Topics: Endoscopy; Humans; Maxillary Sinus; Maxillary Sinusitis; Nasal Polyps; Paranasal Sinus Diseases; Sinusitis
PubMed: 32405682
DOI: 10.1007/s00106-020-00870-9 -
The Journal of Oral Implantology Dec 2022To evaluate the available literature reporting the survival and complication rate of zygomatic implants, assessing factors (such as surgical technique,...
AIM
To evaluate the available literature reporting the survival and complication rate of zygomatic implants, assessing factors (such as surgical technique, surgical/restorative plan, population, study design and characteristics, etc.) associated with these outcomes.
MATERIALS AND METHODS
A comprehensive search was performed in three electronic databases, together with a manual search, to identify clinical studies reporting the survival and/or complication rates following zygomatic implant therapy, to quantify relative rates for both stated outcomes. Results: 101 articles were included: 69 were retrospective in nature, 29 were prospective non-randomized studies and 3 were randomized trials (RCTs).

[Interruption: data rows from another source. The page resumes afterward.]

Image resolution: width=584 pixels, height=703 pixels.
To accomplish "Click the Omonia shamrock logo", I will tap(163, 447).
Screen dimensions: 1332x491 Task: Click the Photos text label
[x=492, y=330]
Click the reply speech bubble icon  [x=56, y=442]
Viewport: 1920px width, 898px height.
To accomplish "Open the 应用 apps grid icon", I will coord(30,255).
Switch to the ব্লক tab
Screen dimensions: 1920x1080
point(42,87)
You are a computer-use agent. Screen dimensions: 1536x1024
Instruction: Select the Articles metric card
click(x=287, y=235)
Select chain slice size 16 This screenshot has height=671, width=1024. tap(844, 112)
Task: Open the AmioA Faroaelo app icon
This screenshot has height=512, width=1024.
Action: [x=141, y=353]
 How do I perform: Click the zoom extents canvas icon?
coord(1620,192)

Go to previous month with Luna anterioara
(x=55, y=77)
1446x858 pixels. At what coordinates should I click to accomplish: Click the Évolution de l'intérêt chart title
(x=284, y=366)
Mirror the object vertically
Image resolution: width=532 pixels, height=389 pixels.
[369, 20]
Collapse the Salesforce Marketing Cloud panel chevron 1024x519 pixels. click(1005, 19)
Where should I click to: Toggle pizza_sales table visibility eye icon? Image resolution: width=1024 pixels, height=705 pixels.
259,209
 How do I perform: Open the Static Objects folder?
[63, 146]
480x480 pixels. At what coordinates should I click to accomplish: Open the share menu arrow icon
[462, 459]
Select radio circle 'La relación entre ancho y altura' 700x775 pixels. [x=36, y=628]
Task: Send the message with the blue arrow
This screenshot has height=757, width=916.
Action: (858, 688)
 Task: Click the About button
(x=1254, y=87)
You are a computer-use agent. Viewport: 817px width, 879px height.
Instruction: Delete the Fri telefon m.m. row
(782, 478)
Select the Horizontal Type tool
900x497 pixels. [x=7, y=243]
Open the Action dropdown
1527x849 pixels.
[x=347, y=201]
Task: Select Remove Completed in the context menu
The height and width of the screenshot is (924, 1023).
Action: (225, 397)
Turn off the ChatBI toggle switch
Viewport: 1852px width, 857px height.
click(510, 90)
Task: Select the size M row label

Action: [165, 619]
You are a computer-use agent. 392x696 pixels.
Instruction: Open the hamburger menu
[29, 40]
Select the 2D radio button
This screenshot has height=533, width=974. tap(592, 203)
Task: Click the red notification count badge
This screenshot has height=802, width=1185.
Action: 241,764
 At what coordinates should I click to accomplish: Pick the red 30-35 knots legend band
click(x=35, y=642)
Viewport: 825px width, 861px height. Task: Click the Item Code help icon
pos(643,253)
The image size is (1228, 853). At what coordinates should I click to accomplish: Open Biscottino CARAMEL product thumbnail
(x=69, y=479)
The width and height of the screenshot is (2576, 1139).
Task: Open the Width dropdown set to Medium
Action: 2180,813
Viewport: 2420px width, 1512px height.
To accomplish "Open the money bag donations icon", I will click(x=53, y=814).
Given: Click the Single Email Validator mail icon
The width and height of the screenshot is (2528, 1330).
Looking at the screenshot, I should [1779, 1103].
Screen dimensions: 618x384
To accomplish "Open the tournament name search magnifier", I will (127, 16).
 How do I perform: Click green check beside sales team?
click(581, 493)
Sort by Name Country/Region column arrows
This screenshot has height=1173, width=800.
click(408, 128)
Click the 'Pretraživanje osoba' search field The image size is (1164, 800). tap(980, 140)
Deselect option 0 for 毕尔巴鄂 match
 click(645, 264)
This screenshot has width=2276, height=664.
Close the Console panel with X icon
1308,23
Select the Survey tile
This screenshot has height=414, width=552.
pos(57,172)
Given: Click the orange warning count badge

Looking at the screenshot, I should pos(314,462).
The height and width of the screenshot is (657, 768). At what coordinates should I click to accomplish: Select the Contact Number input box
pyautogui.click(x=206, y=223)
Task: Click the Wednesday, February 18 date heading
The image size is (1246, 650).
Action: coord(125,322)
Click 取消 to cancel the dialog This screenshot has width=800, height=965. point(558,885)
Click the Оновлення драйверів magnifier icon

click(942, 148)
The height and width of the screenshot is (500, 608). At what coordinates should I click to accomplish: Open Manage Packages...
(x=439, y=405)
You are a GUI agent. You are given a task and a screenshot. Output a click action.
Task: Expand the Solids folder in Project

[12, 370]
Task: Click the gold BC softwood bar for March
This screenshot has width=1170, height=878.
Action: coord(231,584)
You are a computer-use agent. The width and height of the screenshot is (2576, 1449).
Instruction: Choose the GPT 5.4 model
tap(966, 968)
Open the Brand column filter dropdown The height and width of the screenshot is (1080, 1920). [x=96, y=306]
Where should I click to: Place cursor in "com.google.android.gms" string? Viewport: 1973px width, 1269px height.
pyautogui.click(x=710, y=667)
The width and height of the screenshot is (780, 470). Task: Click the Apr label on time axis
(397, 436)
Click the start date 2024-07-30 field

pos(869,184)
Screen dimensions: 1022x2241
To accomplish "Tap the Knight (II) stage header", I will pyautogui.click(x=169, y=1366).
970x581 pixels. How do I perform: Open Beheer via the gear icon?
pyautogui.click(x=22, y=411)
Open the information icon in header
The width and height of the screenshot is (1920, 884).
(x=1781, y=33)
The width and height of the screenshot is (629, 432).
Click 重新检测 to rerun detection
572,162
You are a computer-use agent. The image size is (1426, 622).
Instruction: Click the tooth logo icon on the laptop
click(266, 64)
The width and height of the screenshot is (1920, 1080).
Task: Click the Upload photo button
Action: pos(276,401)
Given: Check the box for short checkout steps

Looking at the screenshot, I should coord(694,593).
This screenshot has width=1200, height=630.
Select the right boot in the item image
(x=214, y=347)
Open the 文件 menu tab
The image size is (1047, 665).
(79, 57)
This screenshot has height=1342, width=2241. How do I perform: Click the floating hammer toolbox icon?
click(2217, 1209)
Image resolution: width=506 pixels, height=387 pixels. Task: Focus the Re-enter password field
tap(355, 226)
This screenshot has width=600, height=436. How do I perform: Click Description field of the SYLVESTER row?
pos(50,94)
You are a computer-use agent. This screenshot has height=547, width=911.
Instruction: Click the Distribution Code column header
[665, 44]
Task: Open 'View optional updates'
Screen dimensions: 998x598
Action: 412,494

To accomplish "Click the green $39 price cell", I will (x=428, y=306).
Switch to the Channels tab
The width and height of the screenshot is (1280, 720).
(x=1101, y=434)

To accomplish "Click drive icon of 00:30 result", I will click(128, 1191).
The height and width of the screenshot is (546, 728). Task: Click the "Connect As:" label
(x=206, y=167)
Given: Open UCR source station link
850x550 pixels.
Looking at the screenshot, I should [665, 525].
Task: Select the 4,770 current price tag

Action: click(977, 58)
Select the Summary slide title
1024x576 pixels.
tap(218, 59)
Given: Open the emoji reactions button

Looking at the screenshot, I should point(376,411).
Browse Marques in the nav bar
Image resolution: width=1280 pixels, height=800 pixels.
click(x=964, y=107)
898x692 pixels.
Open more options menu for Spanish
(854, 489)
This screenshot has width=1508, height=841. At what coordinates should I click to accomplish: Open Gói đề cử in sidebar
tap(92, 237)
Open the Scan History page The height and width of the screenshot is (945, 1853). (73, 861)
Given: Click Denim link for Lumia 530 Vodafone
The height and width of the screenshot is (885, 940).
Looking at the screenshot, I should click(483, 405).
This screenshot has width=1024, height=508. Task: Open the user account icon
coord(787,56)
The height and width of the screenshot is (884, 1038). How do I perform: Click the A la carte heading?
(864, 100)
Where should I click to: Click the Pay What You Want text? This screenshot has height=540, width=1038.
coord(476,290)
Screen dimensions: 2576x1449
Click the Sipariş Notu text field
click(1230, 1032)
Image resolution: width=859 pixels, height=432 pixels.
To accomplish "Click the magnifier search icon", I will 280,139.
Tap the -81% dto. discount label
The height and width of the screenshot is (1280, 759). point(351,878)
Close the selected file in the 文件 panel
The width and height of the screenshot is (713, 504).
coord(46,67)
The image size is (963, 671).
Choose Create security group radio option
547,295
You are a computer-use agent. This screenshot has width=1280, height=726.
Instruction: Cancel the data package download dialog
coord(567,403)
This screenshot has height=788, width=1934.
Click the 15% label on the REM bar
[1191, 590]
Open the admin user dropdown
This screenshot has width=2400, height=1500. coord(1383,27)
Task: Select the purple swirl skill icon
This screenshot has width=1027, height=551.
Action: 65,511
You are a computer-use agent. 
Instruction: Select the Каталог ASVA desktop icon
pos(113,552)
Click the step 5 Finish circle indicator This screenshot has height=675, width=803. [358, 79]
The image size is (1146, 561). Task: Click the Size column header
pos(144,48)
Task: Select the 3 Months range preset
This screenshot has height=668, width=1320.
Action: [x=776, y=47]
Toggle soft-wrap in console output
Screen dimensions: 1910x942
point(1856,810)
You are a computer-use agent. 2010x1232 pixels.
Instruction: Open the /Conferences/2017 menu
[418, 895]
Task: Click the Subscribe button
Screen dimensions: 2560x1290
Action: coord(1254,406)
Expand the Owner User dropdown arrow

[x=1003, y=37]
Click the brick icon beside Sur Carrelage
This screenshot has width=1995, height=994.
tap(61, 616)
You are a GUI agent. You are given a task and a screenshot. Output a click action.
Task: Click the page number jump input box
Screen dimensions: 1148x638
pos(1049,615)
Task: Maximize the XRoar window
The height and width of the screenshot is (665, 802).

The mean survival rate among retrospective studies was 97.61%, while among prospective non-RCTs and RCTs was 98.53% and 95.92%, respectively. The survival rate was not associated with the surgical technique, nor with the surgical/restorative plan. A trend towards higher survival rate, although not statistically significant (p>0.05), was observed in more recent vs less recent studies. Forty-eight articles reported data on complications related to zygomatic implants, with labial laceration, orbital cavity penetration, hematoma, epistaxis, maxillary sinusitis, infection and oro-antral communication being among the most common adverse event. A lower incidence of maxillary sinusitis was observed for zygomatic implants placed using the extrasinus approach compared to the other surgical approaches (p<0.01). The incidence of maxillary sinusitis and oro-antral communications was found to be less likely in "recent" vs "less recent" studies (p<0.05).
CONCLUSIONS
Zygomatic implant therapy is a reliable treatment option for rehabilitating the severely atrophic maxilla, with high implant survival rate and relatively low complication rate. Several factors were found to be associated with the incidence of post-operative complications. Nevertheless, the evidence from the literature is mainly based on non-RCTs and therefore these findings have to be interpreted with cautions.